I couldn't move.  I couldn't go forward.  I couldn't go backwards. Moving left or right to go around the cars in front of me was not an option.  I had to wait. There were so many cars in front of me on the road that I couldn't see what was up ahead. That "running 10 minutes early" that I had going for me earlier was now undone and quickly changing into "running 10 minutes late".  I sighed a very audible sigh.  "Great", I thought, "I made preparations to be ahead today, and now I am behind.  I can't see how long this line of traffic is up ahead of me.  I can't move forward and must just wait where my car sits."  I smile and snicker to myself at the irony of my predicament.  My lonely "getting nowhere" situation seemed to match the mood I was in with the current affairs of my life.  Feeling like God has left me all alone and I'm not moving forward, for all the work I'm putting in.  Feeling like I'm not getting anywhere and virtually standing still in my life.  I also noticed I felt very alone in this sea of cars, which seemed similar to what was happening in my life that day. Feeling like God had left me all alone.

Ahhh, another long sigh.  I turned up the radio to push away the negative thoughts and feelings that were mounting in my mind.  Those familiar feelings of feeling like I am treading water all alone and that I am completely failing at all I am trying to accomplish.  I reached for the dial on the radio again, as it just wasn't loud enough to drown out the negaitve inner monologue and lonely feeling I had building.  

I sat there completely immobile letting myself be carried away by the song on the radio.  It was a great song by Britt Nicole, called "All this time". (Song included at the end of this blog.) I had never really listened to the words before, but today the words hit me in a particularly different way.  Her song is about how God has been there all of her life and that she has never been alone.  That He has always been right beside her.  In the joys and the pains of life. Her whole life.  

I looked up at the rear view mirror and adjusted it.  The road behind me was so long.  The infinite line of cars glittered in the mirage of watery heat from the pavement.  In fact, the road behind me went on and on and on.   

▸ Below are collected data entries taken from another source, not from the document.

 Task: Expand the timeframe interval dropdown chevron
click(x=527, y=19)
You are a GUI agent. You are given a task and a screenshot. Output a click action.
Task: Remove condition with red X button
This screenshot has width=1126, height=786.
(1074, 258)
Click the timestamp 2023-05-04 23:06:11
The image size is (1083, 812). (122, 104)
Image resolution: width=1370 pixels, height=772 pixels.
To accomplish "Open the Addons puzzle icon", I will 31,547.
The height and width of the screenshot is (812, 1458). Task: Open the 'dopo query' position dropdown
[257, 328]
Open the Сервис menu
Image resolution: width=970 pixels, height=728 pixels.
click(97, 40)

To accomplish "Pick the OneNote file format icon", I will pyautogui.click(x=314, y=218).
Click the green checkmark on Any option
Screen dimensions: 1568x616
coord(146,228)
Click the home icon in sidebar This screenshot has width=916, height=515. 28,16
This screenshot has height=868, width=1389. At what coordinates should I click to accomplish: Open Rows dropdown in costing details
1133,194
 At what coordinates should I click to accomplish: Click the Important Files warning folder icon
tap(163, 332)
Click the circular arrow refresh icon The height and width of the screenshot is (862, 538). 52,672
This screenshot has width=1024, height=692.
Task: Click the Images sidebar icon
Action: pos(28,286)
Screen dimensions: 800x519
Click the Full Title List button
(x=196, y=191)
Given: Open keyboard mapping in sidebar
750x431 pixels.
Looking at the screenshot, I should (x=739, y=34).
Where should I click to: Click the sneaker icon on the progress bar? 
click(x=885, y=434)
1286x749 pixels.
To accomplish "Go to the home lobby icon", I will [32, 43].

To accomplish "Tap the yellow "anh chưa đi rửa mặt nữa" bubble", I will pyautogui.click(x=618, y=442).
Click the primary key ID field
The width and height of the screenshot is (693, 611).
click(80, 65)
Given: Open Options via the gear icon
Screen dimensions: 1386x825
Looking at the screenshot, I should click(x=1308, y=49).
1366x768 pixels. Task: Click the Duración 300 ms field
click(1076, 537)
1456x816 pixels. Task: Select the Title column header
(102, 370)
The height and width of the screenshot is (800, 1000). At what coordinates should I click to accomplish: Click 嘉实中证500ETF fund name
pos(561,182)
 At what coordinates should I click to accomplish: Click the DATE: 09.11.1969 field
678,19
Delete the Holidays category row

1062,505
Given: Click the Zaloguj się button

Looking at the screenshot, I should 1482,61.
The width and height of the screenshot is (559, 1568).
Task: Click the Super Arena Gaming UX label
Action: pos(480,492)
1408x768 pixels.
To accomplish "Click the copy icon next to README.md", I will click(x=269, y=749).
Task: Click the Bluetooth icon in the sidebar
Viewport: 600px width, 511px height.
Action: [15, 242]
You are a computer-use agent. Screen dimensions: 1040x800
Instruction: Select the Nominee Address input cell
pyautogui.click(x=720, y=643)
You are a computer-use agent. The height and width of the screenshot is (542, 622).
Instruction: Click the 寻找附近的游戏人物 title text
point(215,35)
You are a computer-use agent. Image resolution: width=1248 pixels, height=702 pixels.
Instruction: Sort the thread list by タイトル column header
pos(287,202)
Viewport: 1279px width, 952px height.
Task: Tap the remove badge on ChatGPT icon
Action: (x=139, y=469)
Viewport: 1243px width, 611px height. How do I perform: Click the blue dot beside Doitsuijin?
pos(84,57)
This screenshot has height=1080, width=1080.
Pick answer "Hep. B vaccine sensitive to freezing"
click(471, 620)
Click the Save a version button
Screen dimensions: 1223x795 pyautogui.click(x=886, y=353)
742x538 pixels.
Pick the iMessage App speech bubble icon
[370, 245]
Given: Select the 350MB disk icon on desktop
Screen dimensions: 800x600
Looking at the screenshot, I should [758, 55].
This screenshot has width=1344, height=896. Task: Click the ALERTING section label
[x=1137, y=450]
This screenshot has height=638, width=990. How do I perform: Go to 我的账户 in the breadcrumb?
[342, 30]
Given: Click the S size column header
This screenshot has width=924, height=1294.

My mind returned to Britt Nicole's melodic voice on the car radio..."You were always there.  It was just You and I. You've been walking with me all this time...." 

Sitting there looking at the path behind me and listening to the prophetic words of the song, triggered a shift in my attitude. 

So much of our lives we are told to always look at the road ahead of us and not look back.  Though, when we are stuck, in a holding pattern, or feeling like we are getting no where in life, maybe that is when we need to stop looking ahead. Maybe that is when we need to look at how far we have come and that we were never alone in our journey.  Looking behind at the long road, it struck me how far I have come in my life.  All that I have overcome and accomplished.  Britt Nicole's song hit's close to home for me, as I can remember being "that" girl who had "that day" in her bedroom with no one to turn to trying to be strong.  He was there that day and everyday since.  I could see it all...as I looked behind me.

Sitting in the middle of traffic on an idle weekday in Phoenix, I let the words of a song soak into my heart and permeate it in the deepest fashion.  I thought over all that I was currently dealing with and it was nothing compared to all that I have come through. Each past difficulty and each amazing joy I have had, He was there.  No one else may have been present, but He was there.  Even in the days when I refused to come to Him.  He was there. Look at how long and beautiful the path is behind me!  I was never alone.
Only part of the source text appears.